Contributing intellectual property to IP exchanges is another way to obtain value from the assets. Such exchanges came about nearly 2000s that have struggled to become sustainable business entities. The basic reason for this is that online exchanges, in order to thrive, have to solve transacting a company’s intellectual property better than alternate mechanisms. This is particularly difficult to execute for IP, given its heterogeneity and fuzzy edges. Another challenge for IP exchanges is they typically need a lot of transactions in order to meet their revenue and profit targets.
Some of the first exchanges were yet2.com and PL-X in the 1990’s. Others have come and gone in the intervening years. In 2017 the variety of exchanges includes The Intellectual Property Exchange (IPXI), IPNexus, Unified Patents, Asia IP Exchange, and Stanford University Intellectual Property Exchange. IP exchanges aim to establish a marketplace solution for the time-consuming and prohibitively high transaction costs often involved in getting permission to use IP protected content and technology. Today, many obstacles exist in traditional mechanisms for content and technology licensing, such as the difficulty of locating and negotiating with the appropriate rights holders, which commonly result in under-utilization of content or technology piracy. IP exchanges seek to improve access to content and technology by providing an online marketplace where rights holders can link up all types of assets and negotiate licenses more efficiently with users. The system is designed to give rights holders an efficient on-line distribution channel.
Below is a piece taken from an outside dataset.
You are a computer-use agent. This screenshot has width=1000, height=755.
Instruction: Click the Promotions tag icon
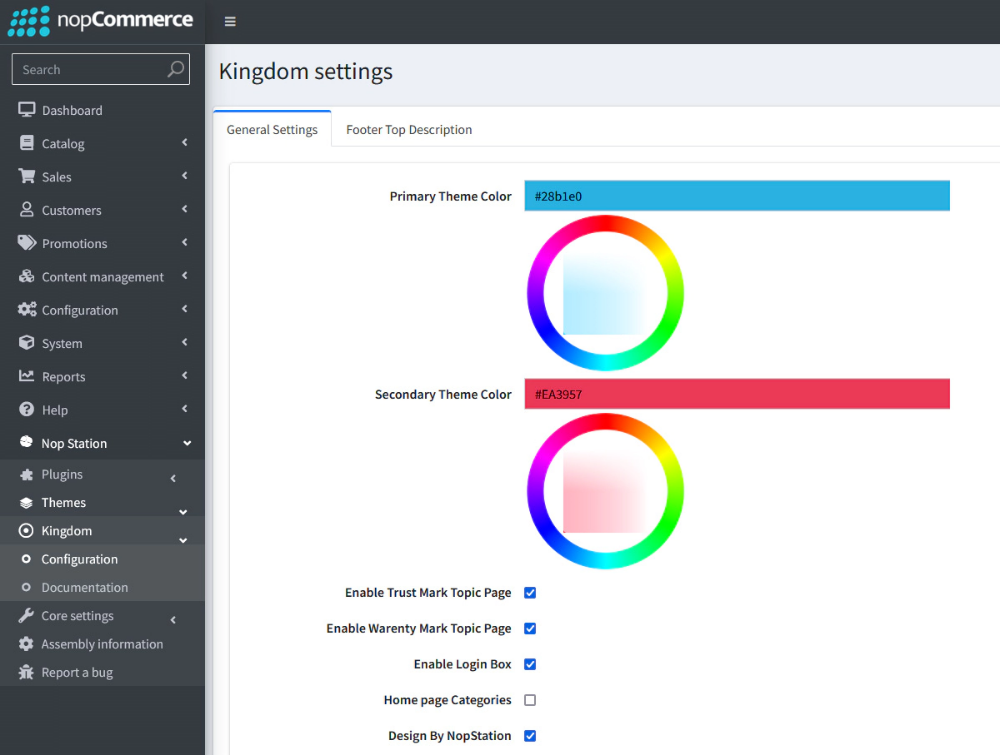click(24, 243)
There exist three specific challenges related to IP exchanges: IP valuation; transaction mechanisms tailored to IP; and the realities of a sustainable IP-based business model. The first issue is that of IP valuation. Without a common, credible method for evaluation, negotiations are slow and fail to complete. There is a reason that no simple valuation tool has come forward to fill this gap. IP valuation is hard and no standard agreed upon method exists, as seen in the valuation section of this book. The second issue is that IP exchanges must provide supporting mechanisms and services to enable transactions that enforce and value IP rights, without allying IP contamination. Doing this is an expensive process. Provision of some features of intellectual property management such as mechanisms for dealing with counterparty risk, and exploring opportunities related to the IP while maintaining property rights exist. Solving these problems requires an enormous amount of orchestration across a wide set of service providers (technology, insurance, clearinghouses, and valuation experts), and thus takes time and money to obtain. Finally an IP exchange must operate under a sustainable IP-based business model. Such a business model would include one set of activities for large operating companies and another set of activities for companies that have non-operating IP-based business models. For both agendas IP exchanges must facilitate a repeatable fluid process, not a one-off transaction. Because of these difficulties the sustainability of IP exchanges is still in question.